Consigne =
Reproduisez intégralement et sans aucune modification l'extrait sur les contestations du recouvrement des créances publiques.

Extrait cité =
========================================================================

Le juge de l’exécution a justement relevé que les articles L 1617-5 du code général des collectivités territoriales et L 281 du Livre des procédures fiscales s’appliquent concomitamment. L’alinéa 2 de l’article L 281 du Livre des procédures fiscales qui régit les contestations portant sur le recouvrement de créances détenues par les établissements publics de l’Etat, par un de ses groupements d’intérêt public ou par les autorités publiques indépendantes, dotés d’un agent comptable, n’établit aucune distinction selon que c’est la créance proprement dite qui est contestée ou un acte d’exécution tel qu’une saisie administrative à tiers détenteur.

L’alinéa 1er de ce texte traite des contestations relatives au recouvrement des impôts, taxes, redevances, amendes, condamnations pécuniaires et sommes quelconques dont la perception incombe aux comptables publics, là encore sans aucune distinction.

Et l’alinéa 3 de ce texte prévoit que les recours contre les décisions prises par l’administration sur ces contestations sont portés dans le cas prévu au 1° devant le juge de l’exécution, ce qui infère nécessairement que ce dernier ne peut être utilement saisi qu’une fois que le recours préalable a été rejeté.

========================================================================

Bloc de données =
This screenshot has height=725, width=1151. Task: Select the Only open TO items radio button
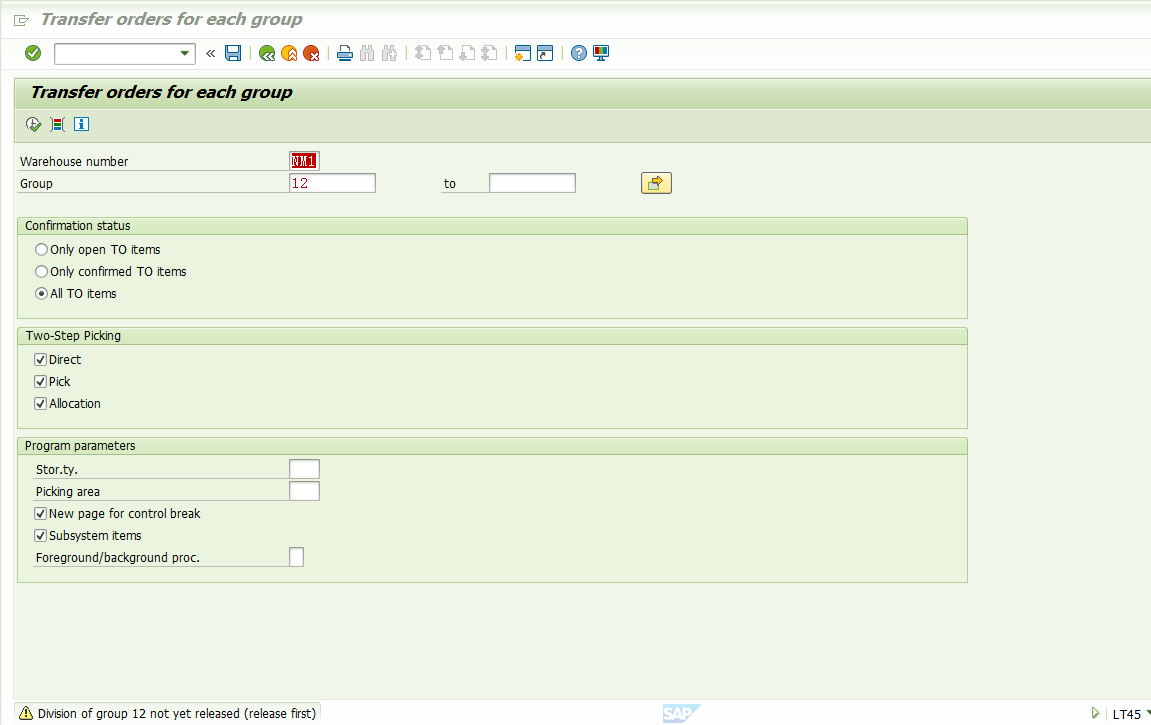pyautogui.click(x=42, y=249)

========================================================================

Réponse rédigée =
Le juge de l’exécution a justement relevé que les articles L 1617-5 du code général des collectivités territoriales et L 281 du Livre des procédures fiscales s’appliquent concomitamment. L’alinéa 2 de l’article L 281 du Livre des procédures fiscales qui régit les contestations portant sur le recouvrement de créances détenues par les établissements publics de l’Etat, par un de ses groupements d’intérêt public ou par les autorités publiques indépendantes, dotés d’un agent comptable, n’établit aucune distinction selon que c’est la créance proprement dite qui est contestée ou un acte d’exécution tel qu’une saisie administrative à tiers détenteur.

L’alinéa 1er de ce texte traite des contestations relatives au recouvrement des impôts, taxes, redevances, amendes, condamnations pécuniaires et sommes quelconques dont la perception incombe aux comptables publics, là encore sans aucune distinction.

Et l’alinéa 3 de ce texte prévoit que les recours contre les décisions prises par l’administration sur ces contestations sont portés dans le cas prévu au 1° devant le juge de l’exécution, ce qui infère nécessairement que ce dernier ne peut être utilement saisi qu’une fois que le recours préalable a été rejeté.